The Federal Reserve released their Flow of Funds Accounts of the United States report (yes, for a data hound such as myself, I am the kid in the candy store reading through it). Bloomberg reports on one aspect, the initial rebound from the larger wealth hole that we need to dig ourselves out of:
Household wealth in the U.S. increased by $2.67 trillion in the third quarter as stock prices and home values climbed, and revised data showed Americans have a larger hurdle to overcome.Hey, what's $4.5 trillion amongst friends?
Net worth for households and non-profit groups rose to $53.4 trillion from $50.8 trillion the prior quarter, a second consecutive gain, according to the Federal Reserve’s Flow of Funds report today in Washington. Revisions put the loss of wealth between the third quarter of 2007 and the first three months of this year at a record $17.5 trillion, compared with a previous estimate of $13 trillion.

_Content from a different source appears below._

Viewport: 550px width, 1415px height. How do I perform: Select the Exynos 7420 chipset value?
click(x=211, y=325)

The chart below shows the rebound we have seen since year end 2008. Of interest (to me) is that liabilities have decreased slightly ($157 billion decline over the last 9 months), which may be the beginning signs of much needed deleveraging. More interesting (to me) is that all household assets haven't shared equally (or at all) in the rebound. The rebound has been largely concentrated in liquid financial risk assets (i.e. securities) vs. illiquid tangible risk assets (housing), which have actually continued to decline since the end of the year.

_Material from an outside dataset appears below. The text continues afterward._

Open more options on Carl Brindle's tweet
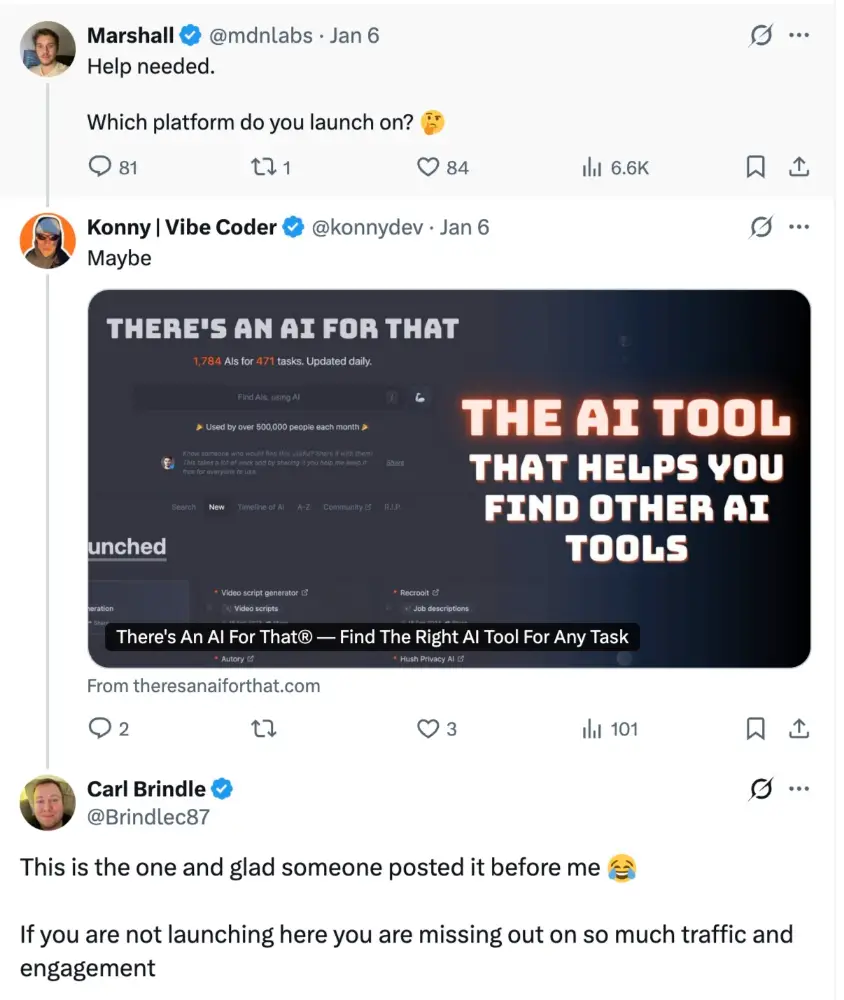Viewport: 844px width, 1000px height. pos(798,789)
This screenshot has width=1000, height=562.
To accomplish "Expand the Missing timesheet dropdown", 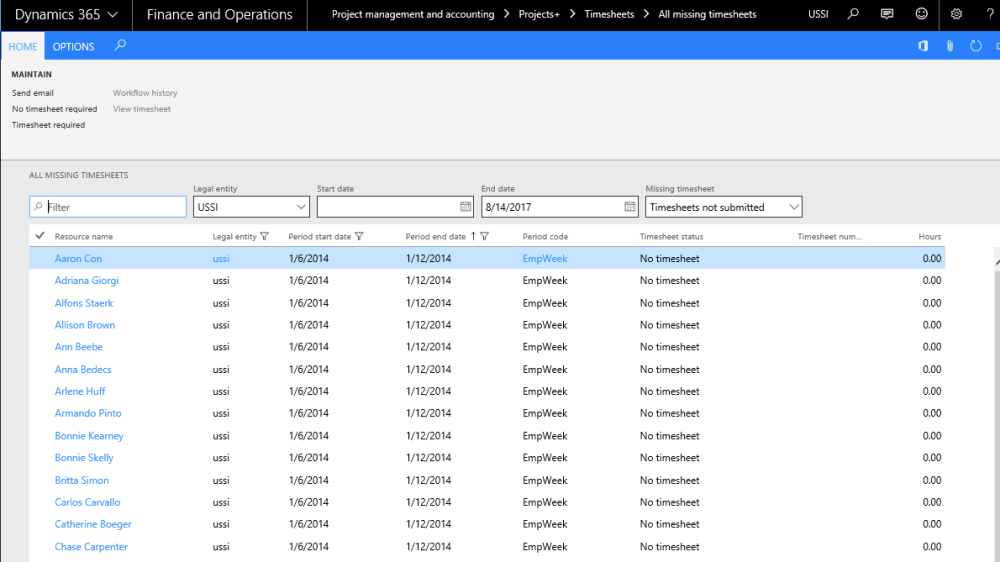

Why is this important? Because it brings up the question as to why these liquid risk assets have rebounded and whether that rebound is sustainable. I personally think it was due to a combination of fundamentals (sustainable) and technicals (questionable sustainability). Fundamentals in that risk assets dislocated in 2008 (i.e. got too cheap and had fundamental value), but a bigger share is due to the technical side of things, namely lots of buying as investors were forced (yes, forced) to take risk to earn anything besides 0%. This can be seen in the shift of personal sector assets below (from table L.10 - page 63).

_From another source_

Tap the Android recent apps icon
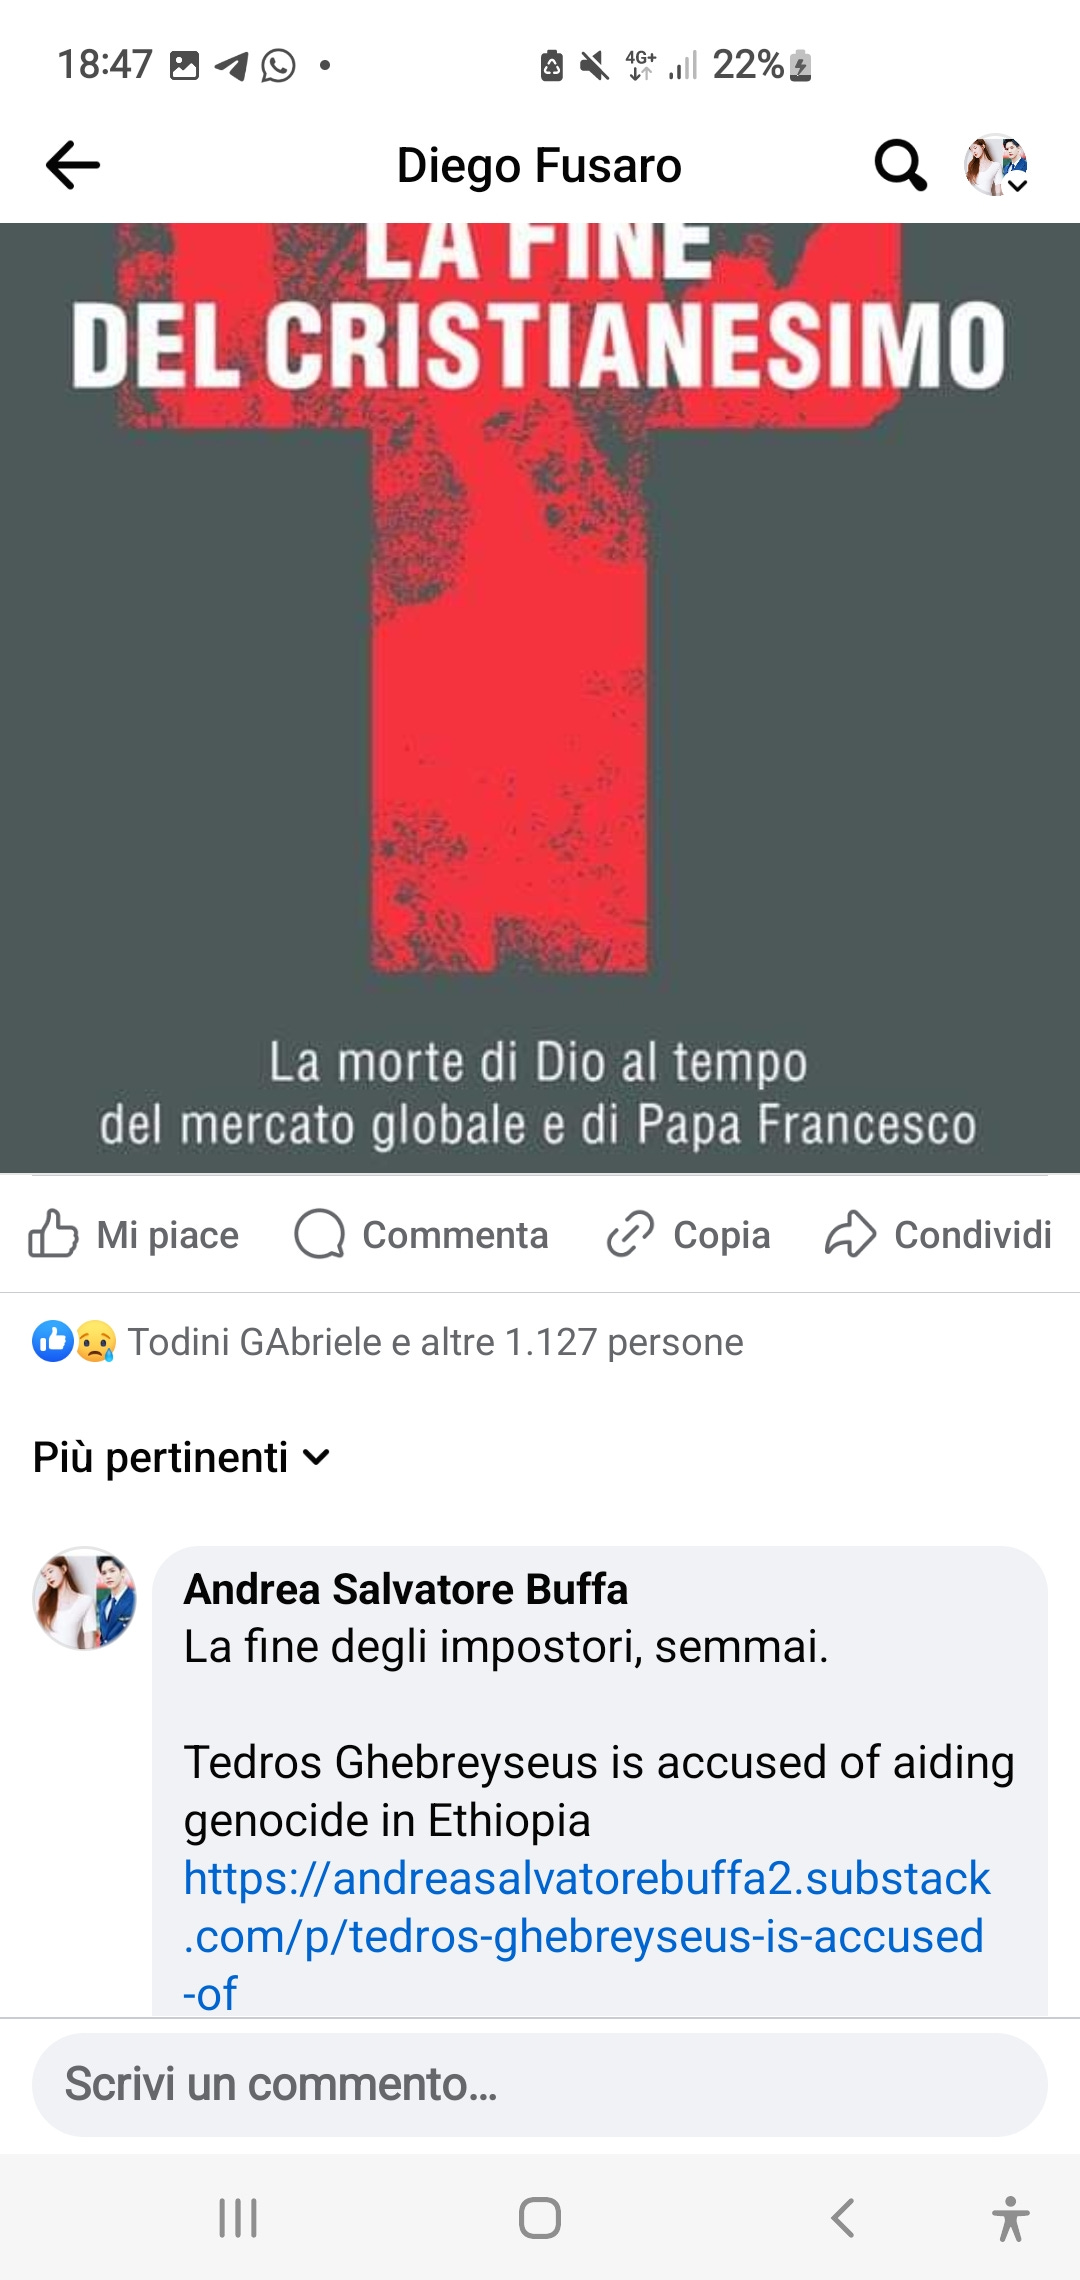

Note that 2008 did not see a flood of money to savings or money markets (i.e. the flight to quality we have been told occurred), thus this decline is not a reversal of any dislocation. In addition, this ignores the hundreds of billions of dollars that has been poured by taxpayers (via the Fed and Treasury) into banks which also made its way into liquid risk assets during 2009.
In other words, what happens when the technical side of things is no longer a positive? Prices eventually revert back to their fundamental value, which I personally believe are much lower.